= EXERCISE AIM =
Copy every one of the records below word for word, leaving nothing out and changing nothing.

= RECORD EXTRACTS =

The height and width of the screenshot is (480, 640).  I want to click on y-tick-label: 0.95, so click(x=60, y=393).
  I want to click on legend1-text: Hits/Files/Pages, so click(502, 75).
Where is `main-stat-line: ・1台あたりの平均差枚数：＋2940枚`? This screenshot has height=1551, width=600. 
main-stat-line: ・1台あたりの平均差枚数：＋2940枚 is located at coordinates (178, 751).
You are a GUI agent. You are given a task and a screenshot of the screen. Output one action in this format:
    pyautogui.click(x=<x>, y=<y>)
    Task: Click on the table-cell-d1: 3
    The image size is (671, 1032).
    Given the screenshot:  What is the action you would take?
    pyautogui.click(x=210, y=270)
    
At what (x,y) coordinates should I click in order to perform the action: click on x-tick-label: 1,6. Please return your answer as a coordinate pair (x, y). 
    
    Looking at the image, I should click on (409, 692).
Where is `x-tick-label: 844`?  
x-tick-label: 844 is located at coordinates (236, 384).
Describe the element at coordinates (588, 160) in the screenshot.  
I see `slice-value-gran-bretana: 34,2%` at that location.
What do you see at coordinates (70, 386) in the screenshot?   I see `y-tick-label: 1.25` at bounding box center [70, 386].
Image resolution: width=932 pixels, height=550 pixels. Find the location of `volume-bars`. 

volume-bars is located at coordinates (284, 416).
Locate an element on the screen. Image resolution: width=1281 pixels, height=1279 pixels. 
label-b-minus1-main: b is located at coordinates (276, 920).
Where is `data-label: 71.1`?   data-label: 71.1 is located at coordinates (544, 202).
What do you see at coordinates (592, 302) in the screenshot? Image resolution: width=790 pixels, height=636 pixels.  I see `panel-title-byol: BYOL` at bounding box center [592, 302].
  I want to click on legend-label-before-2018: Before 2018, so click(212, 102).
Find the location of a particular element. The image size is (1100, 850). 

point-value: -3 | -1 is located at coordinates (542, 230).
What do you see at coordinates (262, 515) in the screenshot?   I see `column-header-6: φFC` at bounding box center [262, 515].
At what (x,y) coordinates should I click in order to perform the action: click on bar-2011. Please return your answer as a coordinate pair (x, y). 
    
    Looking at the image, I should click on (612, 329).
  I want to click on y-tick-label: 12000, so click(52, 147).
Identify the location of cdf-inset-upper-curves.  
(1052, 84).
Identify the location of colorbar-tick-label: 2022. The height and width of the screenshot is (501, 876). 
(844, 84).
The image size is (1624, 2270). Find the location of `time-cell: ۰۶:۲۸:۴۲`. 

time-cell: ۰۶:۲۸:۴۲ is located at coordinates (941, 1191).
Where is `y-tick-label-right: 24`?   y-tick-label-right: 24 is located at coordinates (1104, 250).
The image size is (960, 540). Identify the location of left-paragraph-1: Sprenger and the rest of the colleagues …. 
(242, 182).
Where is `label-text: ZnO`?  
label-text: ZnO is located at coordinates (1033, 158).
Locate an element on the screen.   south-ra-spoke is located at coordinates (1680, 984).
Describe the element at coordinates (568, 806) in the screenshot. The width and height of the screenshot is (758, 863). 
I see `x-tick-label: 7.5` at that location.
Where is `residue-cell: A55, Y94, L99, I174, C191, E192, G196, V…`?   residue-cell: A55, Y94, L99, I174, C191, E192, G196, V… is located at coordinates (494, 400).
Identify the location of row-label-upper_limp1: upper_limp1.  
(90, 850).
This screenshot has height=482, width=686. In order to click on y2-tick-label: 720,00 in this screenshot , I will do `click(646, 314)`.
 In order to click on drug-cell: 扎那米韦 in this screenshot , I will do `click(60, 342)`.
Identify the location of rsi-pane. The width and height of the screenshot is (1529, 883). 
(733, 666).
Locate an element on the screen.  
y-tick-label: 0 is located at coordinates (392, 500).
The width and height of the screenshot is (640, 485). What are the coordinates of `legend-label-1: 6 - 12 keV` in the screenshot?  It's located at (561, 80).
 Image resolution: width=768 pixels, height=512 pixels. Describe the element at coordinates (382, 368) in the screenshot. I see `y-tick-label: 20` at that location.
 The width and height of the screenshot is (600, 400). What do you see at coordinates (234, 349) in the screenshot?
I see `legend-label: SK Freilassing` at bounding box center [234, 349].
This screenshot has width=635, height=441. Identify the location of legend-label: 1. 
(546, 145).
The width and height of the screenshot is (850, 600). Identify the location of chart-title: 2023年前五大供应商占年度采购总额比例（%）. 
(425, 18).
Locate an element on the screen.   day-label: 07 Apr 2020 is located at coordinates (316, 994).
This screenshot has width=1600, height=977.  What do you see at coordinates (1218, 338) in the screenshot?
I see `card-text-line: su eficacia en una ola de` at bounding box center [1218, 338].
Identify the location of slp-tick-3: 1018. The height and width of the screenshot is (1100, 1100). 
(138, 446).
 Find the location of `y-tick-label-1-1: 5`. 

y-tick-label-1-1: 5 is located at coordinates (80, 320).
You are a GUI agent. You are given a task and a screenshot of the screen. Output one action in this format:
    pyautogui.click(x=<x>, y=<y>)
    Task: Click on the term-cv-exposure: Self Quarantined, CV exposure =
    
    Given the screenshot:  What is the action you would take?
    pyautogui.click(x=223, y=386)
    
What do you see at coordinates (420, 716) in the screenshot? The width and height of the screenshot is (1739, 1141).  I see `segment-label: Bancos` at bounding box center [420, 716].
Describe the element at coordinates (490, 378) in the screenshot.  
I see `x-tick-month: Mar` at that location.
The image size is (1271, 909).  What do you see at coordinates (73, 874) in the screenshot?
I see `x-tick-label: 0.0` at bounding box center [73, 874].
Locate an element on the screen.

= OUTPUT FOR THIS EXERCISE =
The height and width of the screenshot is (480, 640).  I want to click on y-tick-label: 0.95, so click(x=60, y=393).
  I want to click on legend1-text: Hits/Files/Pages, so click(502, 75).
Where is `main-stat-line: ・1台あたりの平均差枚数：＋2940枚`? This screenshot has height=1551, width=600. 
main-stat-line: ・1台あたりの平均差枚数：＋2940枚 is located at coordinates (178, 751).
You are a GUI agent. You are given a task and a screenshot of the screen. Output one action in this format:
    pyautogui.click(x=<x>, y=<y>)
    Task: Click on the table-cell-d1: 3
    The image size is (671, 1032).
    Given the screenshot:  What is the action you would take?
    pyautogui.click(x=210, y=270)
    
At what (x,y) coordinates should I click in order to perform the action: click on x-tick-label: 1,6. Please return your answer as a coordinate pair (x, y). 
    
    Looking at the image, I should click on (409, 692).
Where is `x-tick-label: 844`?  
x-tick-label: 844 is located at coordinates (236, 384).
Describe the element at coordinates (588, 160) in the screenshot.  
I see `slice-value-gran-bretana: 34,2%` at that location.
What do you see at coordinates (70, 386) in the screenshot?   I see `y-tick-label: 1.25` at bounding box center [70, 386].
Image resolution: width=932 pixels, height=550 pixels. Find the location of `volume-bars`. 

volume-bars is located at coordinates (284, 416).
Locate an element on the screen. Image resolution: width=1281 pixels, height=1279 pixels. 
label-b-minus1-main: b is located at coordinates (276, 920).
Where is `data-label: 71.1`?   data-label: 71.1 is located at coordinates (544, 202).
What do you see at coordinates (592, 302) in the screenshot? Image resolution: width=790 pixels, height=636 pixels.  I see `panel-title-byol: BYOL` at bounding box center [592, 302].
  I want to click on legend-label-before-2018: Before 2018, so click(212, 102).
Find the location of a particular element. The image size is (1100, 850). 

point-value: -3 | -1 is located at coordinates (542, 230).
What do you see at coordinates (262, 515) in the screenshot?   I see `column-header-6: φFC` at bounding box center [262, 515].
At what (x,y) coordinates should I click in order to perform the action: click on bar-2011. Please return your answer as a coordinate pair (x, y). 
    
    Looking at the image, I should click on (612, 329).
  I want to click on y-tick-label: 12000, so click(52, 147).
Identify the location of cdf-inset-upper-curves.  
(1052, 84).
Identify the location of colorbar-tick-label: 2022. The height and width of the screenshot is (501, 876). 
(844, 84).
The image size is (1624, 2270). Find the location of `time-cell: ۰۶:۲۸:۴۲`. 

time-cell: ۰۶:۲۸:۴۲ is located at coordinates (941, 1191).
Where is `y-tick-label-right: 24`?   y-tick-label-right: 24 is located at coordinates (1104, 250).
The image size is (960, 540). Identify the location of left-paragraph-1: Sprenger and the rest of the colleagues …. 
(242, 182).
Where is `label-text: ZnO`?  
label-text: ZnO is located at coordinates (1033, 158).
Locate an element on the screen.   south-ra-spoke is located at coordinates (1680, 984).
Describe the element at coordinates (568, 806) in the screenshot. The width and height of the screenshot is (758, 863). 
I see `x-tick-label: 7.5` at that location.
Where is `residue-cell: A55, Y94, L99, I174, C191, E192, G196, V…`?   residue-cell: A55, Y94, L99, I174, C191, E192, G196, V… is located at coordinates (494, 400).
Identify the location of row-label-upper_limp1: upper_limp1.  
(90, 850).
This screenshot has height=482, width=686. In order to click on y2-tick-label: 720,00 in this screenshot , I will do `click(646, 314)`.
 In order to click on drug-cell: 扎那米韦 in this screenshot , I will do `click(60, 342)`.
Identify the location of rsi-pane. The width and height of the screenshot is (1529, 883). 
(733, 666).
Locate an element on the screen.  
y-tick-label: 0 is located at coordinates (392, 500).
The width and height of the screenshot is (640, 485). What are the coordinates of `legend-label-1: 6 - 12 keV` in the screenshot?  It's located at (561, 80).
 Image resolution: width=768 pixels, height=512 pixels. Describe the element at coordinates (382, 368) in the screenshot. I see `y-tick-label: 20` at that location.
 The width and height of the screenshot is (600, 400). What do you see at coordinates (234, 349) in the screenshot?
I see `legend-label: SK Freilassing` at bounding box center [234, 349].
This screenshot has width=635, height=441. Identify the location of legend-label: 1. 
(546, 145).
The width and height of the screenshot is (850, 600). Identify the location of chart-title: 2023年前五大供应商占年度采购总额比例（%）. 
(425, 18).
Locate an element on the screen.   day-label: 07 Apr 2020 is located at coordinates (316, 994).
This screenshot has width=1600, height=977.  What do you see at coordinates (1218, 338) in the screenshot?
I see `card-text-line: su eficacia en una ola de` at bounding box center [1218, 338].
Identify the location of slp-tick-3: 1018. The height and width of the screenshot is (1100, 1100). 
(138, 446).
 Find the location of `y-tick-label-1-1: 5`. 

y-tick-label-1-1: 5 is located at coordinates (80, 320).
You are a GUI agent. You are given a task and a screenshot of the screen. Output one action in this format:
    pyautogui.click(x=<x>, y=<y>)
    Task: Click on the term-cv-exposure: Self Quarantined, CV exposure =
    
    Given the screenshot:  What is the action you would take?
    pyautogui.click(x=223, y=386)
    
What do you see at coordinates (420, 716) in the screenshot? The width and height of the screenshot is (1739, 1141).  I see `segment-label: Bancos` at bounding box center [420, 716].
Describe the element at coordinates (490, 378) in the screenshot.  
I see `x-tick-month: Mar` at that location.
The image size is (1271, 909).  What do you see at coordinates (73, 874) in the screenshot?
I see `x-tick-label: 0.0` at bounding box center [73, 874].
Locate an element on the screen.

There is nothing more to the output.